Кажется, она и правда удивилась. А может, все уже давно знали, только я оставалась в неведении. Но какое теперь это имеет значение.
– А вот так, – нарочито бодро ответила, чувствуя, как в душе разрастается пустота. Увольнение стало лишь очередной галочкой в череде моих личных неудач. Но всем об этом знать совсем необязательно.
Быстренько нацарапав заявление и собрав личные вещи, которые все поместились в дамскую сумочку, я попрощалась со всеми, точно зная, что никого из них больше не увижу. Вряд ли мне захочется заскочить к ним на чай или поделиться новостями. Сейчас я не была уверена, что мне вообще чего-то захочется.
В свою маленькую квартирку в центре города, где еще месяц назад жила с бабулей, пока не похоронила ее, я возвращалась на автопилоте. Не замечала ничего. Того, что на улице, наконец-то, наступило лето после затяжной холодной весны, что ярко светит солнце, хоть и бликует уже по вечернему, что птицы щебечут, как ненормальные, перед тем, как устроиться на ночлег… Я не видела ничего. А все потому что думала. Думала так, как не делала этого никогда раньше. Лихорадочно, пытливо, болезненно.

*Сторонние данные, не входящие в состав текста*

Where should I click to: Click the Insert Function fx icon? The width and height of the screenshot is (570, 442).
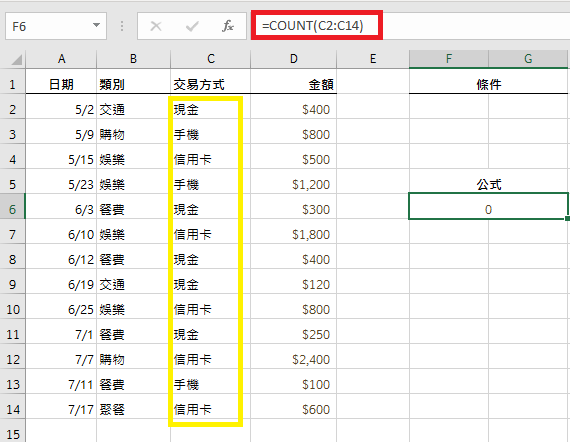point(228,26)
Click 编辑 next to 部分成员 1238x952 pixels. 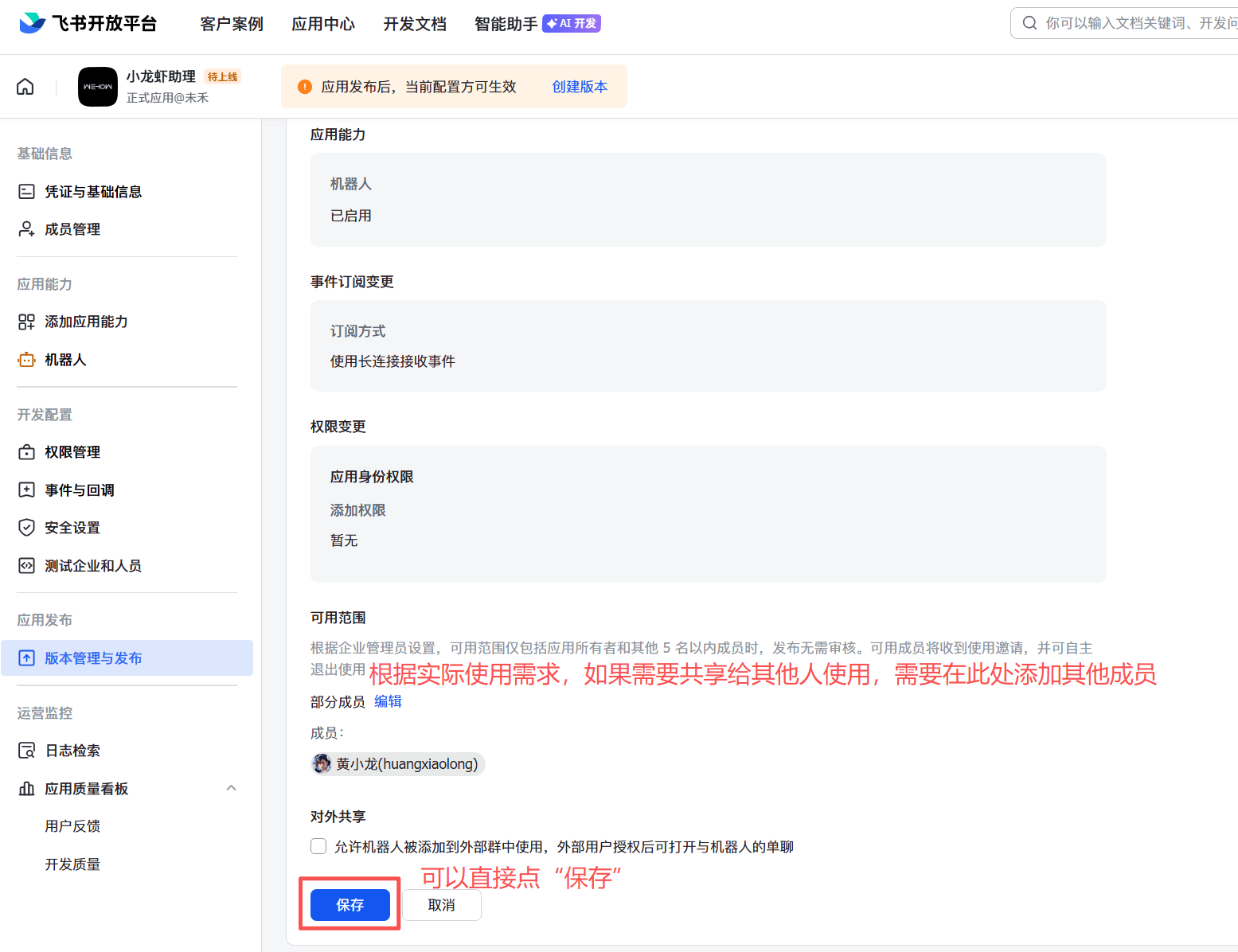coord(388,701)
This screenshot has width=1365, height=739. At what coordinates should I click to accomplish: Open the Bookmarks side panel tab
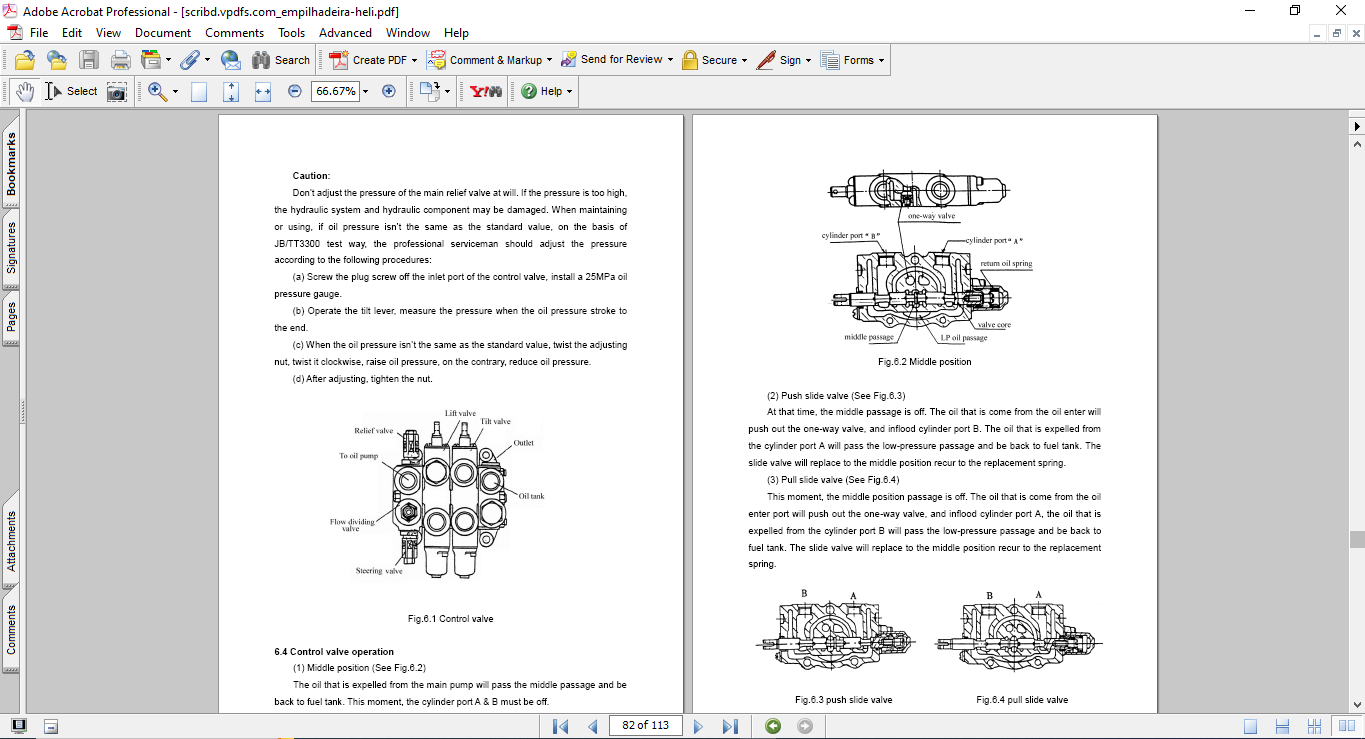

Месяц назад я потеряла единственного родного человека. Через пять дней меня бросил Игорь. Хотя, с ним у нас уже давно все было плохо. И нет бы, мне перевернуть эту страницу и забыть, вместо того, чтобы занести в список. Но факт того, что инициатива исходила от него, очень сильно поколебал мою уверенность в себе. Вторая галочка. Неделю назад меня обворовали. И жили мы с бабулей небогато, но она всегда откладывала на черный день. Эта заначка пряталась у нас в постельном белье, по старинке. И воры ее без труда нашли. Третья галочка. А теперь меня еще и уволили. Как там говориться – Бог не дурак, любит пятак? Что? Что еще может случиться такого, из-за чего я буду чувствовать себя еще несчастнее?!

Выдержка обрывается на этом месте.